Those that recommend one approach only are relying on anecdotal evidence of their personal experience. It doesn't hold up under the scrutiny of polar opposite experiences. 

It's all about the mix of alpha and beta, the individual women's preference, where your alpha/beta mix started. 

Alpha and beta are elf improvement and self-awareness ingredients to be added and subtracted to get the recipe for attraction right in line with your spouses preferences. 

Some will argue that alpha can not be added because it is not authentic. That is the crowd that does not recognize personal growth in people benefitting from self-reflection, tips from others, applying new wisdom and trial and error. 

Those that believe alpha or beta can not be adjusted are mistaken due to their missing the remarkable ability for someone to grow for themselves and their own happiness if they desire and have the determination, tools, personal strength and the information needed to pull it off. 

Those that don't understand it is a very viable option is them missing the ability and know-how and ingredients themselves. It is outside their personal experience so it's altogether impossible for them to grasp it as a very viable option to save a marriage of a determined man that is honest with himself and his loves his wife.


----------



## NotLikeYou (Aug 30, 2011)

thread the needle said:


> If you think all women have the same mix of alpha/beta preference, you are not paying attention.
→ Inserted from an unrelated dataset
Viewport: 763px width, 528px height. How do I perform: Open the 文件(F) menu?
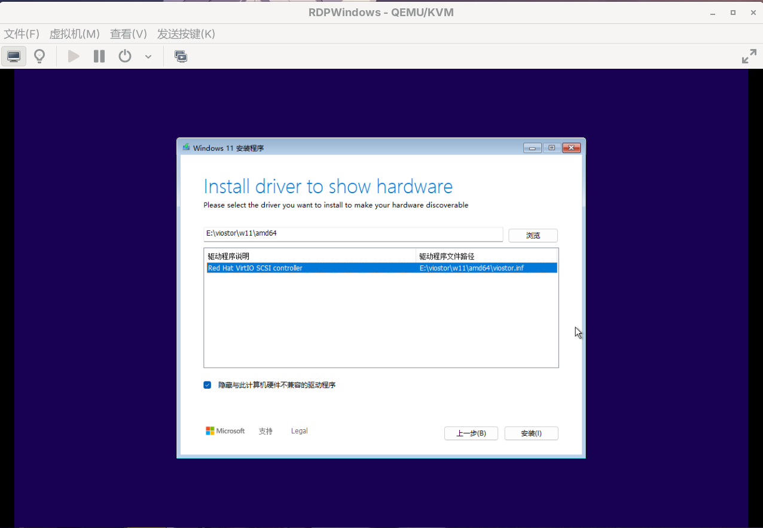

If you think that every woman's ideal mix of alpha and beta doesn't change over time, you're not paying attention, either.


----------



## SimplyAmorous (Nov 25, 2009)

> *Overly alpha and overly beta is not attractive. I believe we have consensus on that matter.
> 
> Even more so, it is clear each women has her own preference for what the "percentage mix" of alpha/beta her ideal man has.
> 
> Some women, much to the surprise of the overly alpha fans, prefer a more beta man.*


 I raise my hand.. I am one of those women!... I prefer a man tipped more on the Beta scales .... that's what I married.. he's a near perfect match for who I am, what I need.. also he can handle me !..

He compliments my weaknesses with his strengths.. and I compliment his weaknesses with my strengths.. 

Anyone who knows us would say I am the more Alpha, meaning more forthcoming, take charge, gets the ball rolling.... it's a inborn personality thing...basically the Choleric temperament is known for alpha attributes.. some of that is GOOD... but some can be BAD (if we are not careful.. Yep -we can be A-holes in a moment!)....

If I don't watch it...I can be too demanding..verbally blunt ...Patience is not my strong point (sure is his though!)....it helps I have a soft side too!

The opening line in this Choleric's definition says "Choleric people are the proud, extroverted 'alphas' of our species.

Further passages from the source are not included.